To do so involves regulation by the Nuclear Regulatory Commission, licensing and inspection, and expensive equipment. Isotopes also are expensive and cannot be stockpiled. They must be ordered frequently, Ferraro said. Central Peninsula Hospital offers nuclear medicine and has done so for more than 20 years.
The Nuclear Free Homer ordinance came about in 1989 after citizens by petition put to a vote the question of approving the ordinance. During a period of nuclear proliferation between the United States and the former Soviet Union, cities and even countries declared themselves nuclear free as a political statement against the threat of nuclear war. The ordinance did not affect activities of the federal government exempted by federal law.
“It’s the only effective way I know to send a message that we as a community are weary of the arms race,” wrote Tim O’Leary in a letter to the Homer News in October 1989.
Nuclear Free Homer organizer Dennis Specht, now living in Ashland, Oregon, said the initiative came about in response to a resolution by the Homer City Council seeking to make Homer a home port for the U.S. Navy. Citizens rose up against that resolution and began pushing to make Homer nuclear free.

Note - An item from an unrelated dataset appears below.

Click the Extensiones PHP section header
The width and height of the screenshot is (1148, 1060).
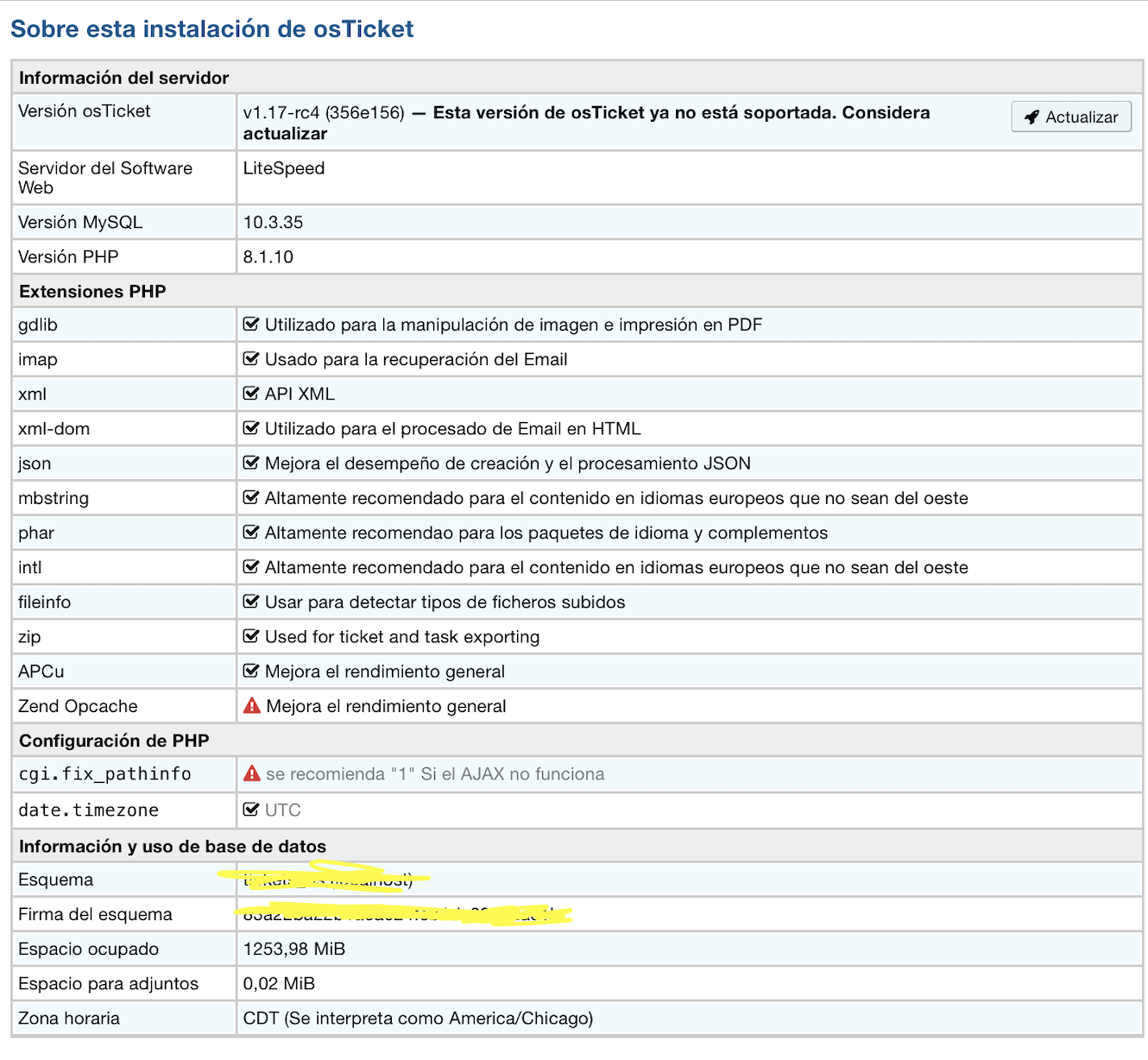click(x=92, y=292)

Specht said the Nuclear Free Homer committee printed up stickers and posters designed by illustrator Christopher Kent, grandson of artist and naturalist Rockwell Kent. People wore the stickers and put them on their cars when a Navy committee came to town.
“We wanted to let them know we liked the Navy but we had an allergy to nuclear weapons,” Specht said.
The Nuclear Free Homer proposition passed by a narrow margin of 347 yes votes to 319 no votes. The ordinance also stipulated that signs saying “Nuclear Free Homer” be installed at Homer City Hall and the Homer Harbor Office.